Under the US scheme of things, a truck’s body and its chassis does not beget the same rate of depreciation, though it is used as a composite unit and have a symbiotic relationship, so to speak, given their varied usage and life. Its chassis comprising machinery, to be sure, would suffer much more rapid wear and tear, necessitating accelerated depreciation, but its body might not suffer at the same rate because it is a lot sturdier. But, then, it is possible to argue that a truck’s body might suffer greater damage in inhospitable climes, for example in Assam, where rain lashes more at it than, say, in the salubrious climes of Bangalore and Mysore.

Methods of classification

The need for distinction between the shell and kernel is real, but would it serve a material purpose in accounting and taxation, given that depreciation at the end of the day is nothing but amortisation. Amortisation is the process of writing off the cost over a period of time, with the aggregate remaining unchanged irrespective of the method or rate of depreciation. And that is why in the accounting lingo, the adoption of two methods of depreciation is said to be giving rise to only a timing difference and not a permanent one. If the kernel-shell classification in the context of a truck is carried to its logical conclusion, it would degenerate into a lot of hair-splitting, accomplishing little at the end of the day.

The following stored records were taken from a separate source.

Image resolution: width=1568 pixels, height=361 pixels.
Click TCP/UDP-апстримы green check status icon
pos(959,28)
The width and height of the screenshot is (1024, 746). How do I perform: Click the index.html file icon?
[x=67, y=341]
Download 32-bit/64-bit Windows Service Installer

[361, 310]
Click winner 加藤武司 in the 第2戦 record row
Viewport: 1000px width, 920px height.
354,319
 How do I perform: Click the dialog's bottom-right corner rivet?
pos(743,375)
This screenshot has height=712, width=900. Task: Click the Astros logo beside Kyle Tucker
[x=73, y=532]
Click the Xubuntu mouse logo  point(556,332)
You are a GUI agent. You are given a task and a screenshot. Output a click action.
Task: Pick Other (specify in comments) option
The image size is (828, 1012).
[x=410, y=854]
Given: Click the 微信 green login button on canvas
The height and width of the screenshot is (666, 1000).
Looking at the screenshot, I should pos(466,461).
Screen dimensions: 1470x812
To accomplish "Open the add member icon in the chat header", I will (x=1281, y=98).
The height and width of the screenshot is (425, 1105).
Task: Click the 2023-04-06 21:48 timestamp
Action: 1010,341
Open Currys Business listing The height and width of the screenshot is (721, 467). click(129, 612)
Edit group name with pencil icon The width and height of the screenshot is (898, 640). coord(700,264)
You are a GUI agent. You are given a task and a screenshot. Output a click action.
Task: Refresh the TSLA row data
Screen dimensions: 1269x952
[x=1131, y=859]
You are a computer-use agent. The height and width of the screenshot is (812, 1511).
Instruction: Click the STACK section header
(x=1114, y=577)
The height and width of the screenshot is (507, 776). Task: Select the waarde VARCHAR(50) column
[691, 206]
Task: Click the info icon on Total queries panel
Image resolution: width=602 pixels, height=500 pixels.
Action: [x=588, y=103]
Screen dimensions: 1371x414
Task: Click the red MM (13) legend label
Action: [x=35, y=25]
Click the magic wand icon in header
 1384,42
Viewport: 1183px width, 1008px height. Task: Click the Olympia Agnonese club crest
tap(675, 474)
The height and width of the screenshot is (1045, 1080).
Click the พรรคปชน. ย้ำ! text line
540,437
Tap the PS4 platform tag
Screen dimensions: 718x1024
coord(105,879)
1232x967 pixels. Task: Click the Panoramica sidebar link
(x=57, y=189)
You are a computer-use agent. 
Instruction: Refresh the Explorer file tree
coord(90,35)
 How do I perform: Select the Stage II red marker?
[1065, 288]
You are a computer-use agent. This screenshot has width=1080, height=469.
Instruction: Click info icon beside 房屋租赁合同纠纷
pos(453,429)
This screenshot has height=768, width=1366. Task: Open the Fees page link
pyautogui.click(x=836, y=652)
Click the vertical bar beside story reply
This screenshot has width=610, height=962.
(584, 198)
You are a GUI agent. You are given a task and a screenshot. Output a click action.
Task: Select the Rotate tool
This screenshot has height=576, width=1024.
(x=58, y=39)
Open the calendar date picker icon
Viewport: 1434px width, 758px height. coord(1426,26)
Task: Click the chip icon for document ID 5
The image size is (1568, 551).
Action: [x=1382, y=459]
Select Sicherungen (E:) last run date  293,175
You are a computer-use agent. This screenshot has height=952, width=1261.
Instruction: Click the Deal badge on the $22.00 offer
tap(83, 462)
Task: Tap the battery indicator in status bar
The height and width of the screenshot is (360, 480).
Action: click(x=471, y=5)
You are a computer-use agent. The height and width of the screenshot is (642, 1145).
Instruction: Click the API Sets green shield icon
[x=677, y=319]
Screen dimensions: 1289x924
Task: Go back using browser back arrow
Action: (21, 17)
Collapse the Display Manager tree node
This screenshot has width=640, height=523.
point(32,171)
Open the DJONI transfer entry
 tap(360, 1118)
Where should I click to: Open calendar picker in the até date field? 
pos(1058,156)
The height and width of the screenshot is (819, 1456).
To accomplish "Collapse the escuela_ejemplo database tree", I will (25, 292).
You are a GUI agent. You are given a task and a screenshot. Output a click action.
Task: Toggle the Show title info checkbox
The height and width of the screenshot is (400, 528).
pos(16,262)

Similarly, an aircraft can be broadly divided into chassis and body. One does not know for sure but one can surmise that an aircraft’s machinery would constitute the major part of its cost even though lavish furnishings and interiors could also cost a fortune. However, like a truck, an aircraft is always perceived as a single composite unit and it would, perhaps, not serve any great purpose in pedantically rendering them as under on paper for granting and claiming depreciation.

Increase litigation

The kernel-shell distinction is indeed real, but its pedantic and peremptory extension to depreciation might not serve any great purpose. If anything it would only increase litigation. Our tax laws do not grant depreciation with reference to the actual number of days’ of use just as it does not ask any questions as to the places the truck traversed — the ratio of difficult terrain versus smooth terrain traversed. Broad classifications are enough. When, for example, buildings were sought to be classified as plant, the government put its foot down.